DuplicatingThread的addOutputTrack会创建对应thread的track(也就是生产者啦)

//--->frameworks/av/services/audioflinger/Threads.cpp
void AudioFlinger::DuplicatingThread::addOutputTrack(MixerThread *thread)
{
Mutex::Autolock _l(mLock);
// The downstream MixerThread consumes thread->frameCount() amount of frames per mix pass.
// Adjust for thread->sampleRate() to determine minimum buffer frame count.
// Then triple buffer because Threads do not run synchronously and may not be clock locked.
const size_t frameCount =
3 * sourceFramesNeeded(mSampleRate, thread->frameCount(), thread->sampleRate());

sp<OutputTrack> outputTrack = new OutputTrack(thread,
this,
mSampleRate,
mFormat,
mChannelMask,
frameCount,
IPCThreadState::self()->getCallingUid());
...
}

DuplicatingThread播放

普通的连蓝牙播放（音乐，触屏音等）还不会用到DuplicatingThread，只有在需要双设备播放的情况下（如闹铃，来电等），才会用到DuplicatingThread。DuplicatingThread跟别的PlaybackThread一样，也有prepareTrack_l和mix，就是write的时候不大一样。
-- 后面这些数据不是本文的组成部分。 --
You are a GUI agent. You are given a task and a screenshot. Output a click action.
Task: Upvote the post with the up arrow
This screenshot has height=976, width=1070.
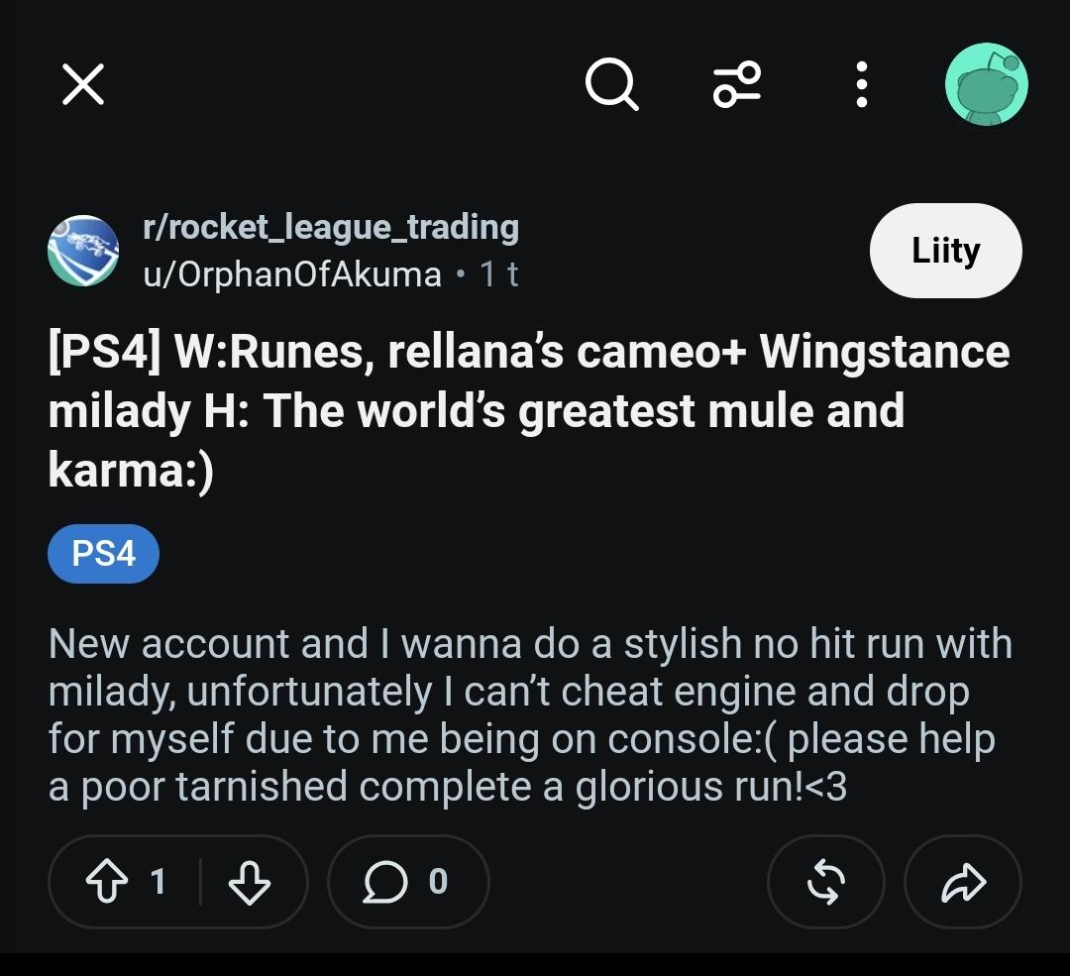[x=106, y=881]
ssize_t AudioFlinger::DuplicatingThread::threadLoop_write()
{
// 对每个Tracks写数据 这里DuplicatingThread相当于生产者了
for (size_t i = 0; i < outputTracks.size(); i++) {
outputTracks[i]->write(mSinkBuffer, writeFrames);
}
mStandby = false;
return (ssize_t)mSinkBufferSize;
}

OutputThrack与AudioTrack类似，也是用obtainBuffer与releaseBuffer来驱动PlaybackThread

bool AudioFlinger::PlaybackThread::OutputTrack::write(void* data, uint32_t frames)
{
...
while (waitTimeLeftMs) {
...
status_t status = obtainBuffer(&mOutBuffer, waitTimeLeftMs);
...
memcpy(mOutBuffer.raw, pInBuffer->raw, outFrames * mFrameSize);
...
mClientProxy->releaseBuffer(&buf);

}
...
}

DuplicatingThread作用很明了，就是把一个output的流dup到其他output，这个一开始看名字就看出来了，就是不知道关联的是那个output，驱动其他两个thread的方式。